Problem requirements:
Print out the records precisely, keeping each line identical to its source.

Top of Extracted material

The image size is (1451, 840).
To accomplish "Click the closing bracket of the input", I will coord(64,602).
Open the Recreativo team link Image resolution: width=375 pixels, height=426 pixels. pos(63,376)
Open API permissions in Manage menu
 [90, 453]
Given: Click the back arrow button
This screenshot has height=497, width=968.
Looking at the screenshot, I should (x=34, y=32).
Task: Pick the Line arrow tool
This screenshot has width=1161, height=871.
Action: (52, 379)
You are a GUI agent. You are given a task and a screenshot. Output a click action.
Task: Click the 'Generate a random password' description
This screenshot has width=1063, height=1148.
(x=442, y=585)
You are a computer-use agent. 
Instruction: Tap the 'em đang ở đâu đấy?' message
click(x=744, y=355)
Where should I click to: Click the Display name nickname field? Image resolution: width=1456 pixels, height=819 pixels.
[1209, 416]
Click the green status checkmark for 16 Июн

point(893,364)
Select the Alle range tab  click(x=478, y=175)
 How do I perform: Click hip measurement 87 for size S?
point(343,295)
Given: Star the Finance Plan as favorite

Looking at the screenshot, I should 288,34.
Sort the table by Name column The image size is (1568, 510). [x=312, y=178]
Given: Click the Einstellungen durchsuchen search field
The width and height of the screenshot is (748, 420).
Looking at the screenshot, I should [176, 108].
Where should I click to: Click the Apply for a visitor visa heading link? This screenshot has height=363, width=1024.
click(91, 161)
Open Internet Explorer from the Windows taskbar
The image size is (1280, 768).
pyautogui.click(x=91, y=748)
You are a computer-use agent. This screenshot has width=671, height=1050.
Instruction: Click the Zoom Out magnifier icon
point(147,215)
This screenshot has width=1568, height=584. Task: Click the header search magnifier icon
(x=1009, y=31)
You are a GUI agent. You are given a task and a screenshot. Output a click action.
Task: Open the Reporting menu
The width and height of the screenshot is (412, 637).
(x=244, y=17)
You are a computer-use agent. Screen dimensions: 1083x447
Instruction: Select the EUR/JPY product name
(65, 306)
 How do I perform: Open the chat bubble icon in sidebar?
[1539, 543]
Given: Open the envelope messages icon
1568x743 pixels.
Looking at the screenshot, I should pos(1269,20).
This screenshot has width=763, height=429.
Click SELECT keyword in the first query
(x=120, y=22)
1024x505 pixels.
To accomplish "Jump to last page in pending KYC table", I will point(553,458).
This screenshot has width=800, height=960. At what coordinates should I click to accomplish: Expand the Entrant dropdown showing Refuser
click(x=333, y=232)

Bottom of Extracted material

Exercise output:
The image size is (1451, 840).
To accomplish "Click the closing bracket of the input", I will coord(64,602).
Open the Recreativo team link Image resolution: width=375 pixels, height=426 pixels. pos(63,376)
Open API permissions in Manage menu
 [90, 453]
Given: Click the back arrow button
This screenshot has height=497, width=968.
Looking at the screenshot, I should (x=34, y=32).
Task: Pick the Line arrow tool
This screenshot has width=1161, height=871.
Action: (52, 379)
You are a GUI agent. You are given a task and a screenshot. Output a click action.
Task: Click the 'Generate a random password' description
This screenshot has width=1063, height=1148.
(x=442, y=585)
You are a computer-use agent. 
Instruction: Tap the 'em đang ở đâu đấy?' message
click(x=744, y=355)
Where should I click to: Click the Display name nickname field? Image resolution: width=1456 pixels, height=819 pixels.
[1209, 416]
Click the green status checkmark for 16 Июн

point(893,364)
Select the Alle range tab  click(x=478, y=175)
 How do I perform: Click hip measurement 87 for size S?
point(343,295)
Given: Star the Finance Plan as favorite

Looking at the screenshot, I should 288,34.
Sort the table by Name column The image size is (1568, 510). [x=312, y=178]
Given: Click the Einstellungen durchsuchen search field
The width and height of the screenshot is (748, 420).
Looking at the screenshot, I should [176, 108].
Where should I click to: Click the Apply for a visitor visa heading link? This screenshot has height=363, width=1024.
click(91, 161)
Open Internet Explorer from the Windows taskbar
The image size is (1280, 768).
pyautogui.click(x=91, y=748)
You are a computer-use agent. This screenshot has width=671, height=1050.
Instruction: Click the Zoom Out magnifier icon
point(147,215)
This screenshot has width=1568, height=584. Task: Click the header search magnifier icon
(x=1009, y=31)
You are a GUI agent. You are given a task and a screenshot. Output a click action.
Task: Open the Reporting menu
The width and height of the screenshot is (412, 637).
(x=244, y=17)
You are a computer-use agent. Screen dimensions: 1083x447
Instruction: Select the EUR/JPY product name
(65, 306)
 How do I perform: Open the chat bubble icon in sidebar?
[1539, 543]
Given: Open the envelope messages icon
1568x743 pixels.
Looking at the screenshot, I should pos(1269,20).
This screenshot has width=763, height=429.
Click SELECT keyword in the first query
(x=120, y=22)
1024x505 pixels.
To accomplish "Jump to last page in pending KYC table", I will point(553,458).
This screenshot has width=800, height=960. At what coordinates should I click to accomplish: Expand the Entrant dropdown showing Refuser
click(x=333, y=232)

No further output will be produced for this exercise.